Nie zmienia to faktu, że apogeum piątej fali koronawirusa jest już za nami i zbliżamy się do końca pandemii - mówiła w porannej rozmowie Radia Kraków Józefa Szczurek-Żelazko, posłanka PiS i była wiceminister zdrowia, bo świadczy o tym liczba skierowań na testy, która spada. Spada też liczba pacjentów w szpitalach.


Mamy do czynienia z wygasaniem obecnego szczytu zakażeń - uważą prof. Anna Boroń-Kaczmarska specjalista chorób zakaźnych. W różnych publikacjach nie ma ani słowa o końcu pandemii. Pandemia trwa, natomiast możemy mówić o zmniejszającej się liczbie wykrywanych infekcji. Prof. dodaje, że kraje, które znoszą restrykcje przeciwepidemiczne, mają dużo wyższy odsetek osób zaszczepionych. W krajach skandynawskich liczba osób zaszczepionych minimum dwiema dawkami, a najczęściej trzema, przekracza 80%

Ministerstwo Zdrowia podjęło jednak decyzję o luzowaniu obostrzeń. Uczniowie już 21 lutego, czyli o tydzień wcześniej wrócą do nauki stacjonarnej, a okres izolacji dla zakażonych koronawirusem skróci się z 10 do 7 dni. Tyle samo wyniesie kwarantanna dla osób mieszkających z zakażonym. Ci, którzy mieli z nim kontakt na przykład w pracy, nie będą już musieli odbywać kwarantanny.
W szpitalach natomiast zmniejszana będzie liczba łóżek covidowych, tak by w pierwszej kolejności przywrócić miejsca dla pacjentów oddziałów internistycznych i kardiologicznych. Są już na ten temat prowadzone rozmowy z dyrektorami szpitali, by zmniejszyć liczbę covidowych łóżek o 300. Wojewoda małopolski Łukasz Kmita dodaje, że na razie nie ma planów likwidacji oddziałów covidowych. Będa funkcjonować jeszcze przez kilka miesięcy.
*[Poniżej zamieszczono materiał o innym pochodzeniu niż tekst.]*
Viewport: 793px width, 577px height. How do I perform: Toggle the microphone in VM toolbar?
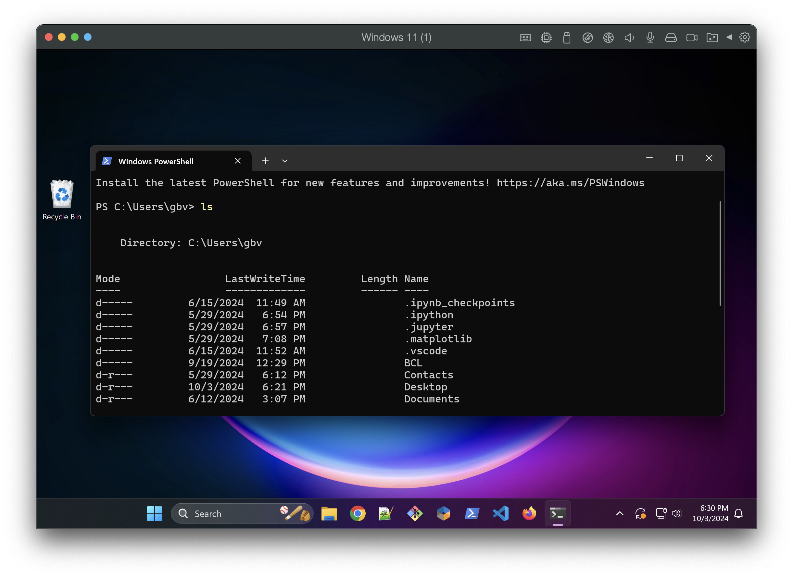(x=650, y=37)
Szpital tymczasowy w Krakowie, jako bufor bezpieczeństwa powinien być otwarty do końca marca. To tam będzie koncentrowało się leczenie pacjentów z COVID-19, tak by pozostałe szpitale mogły wracać do normalnej pracy.

W Małopolsce na kwarantannie jest teraz około 40 tys. osób, a na izolacji około 30 tys.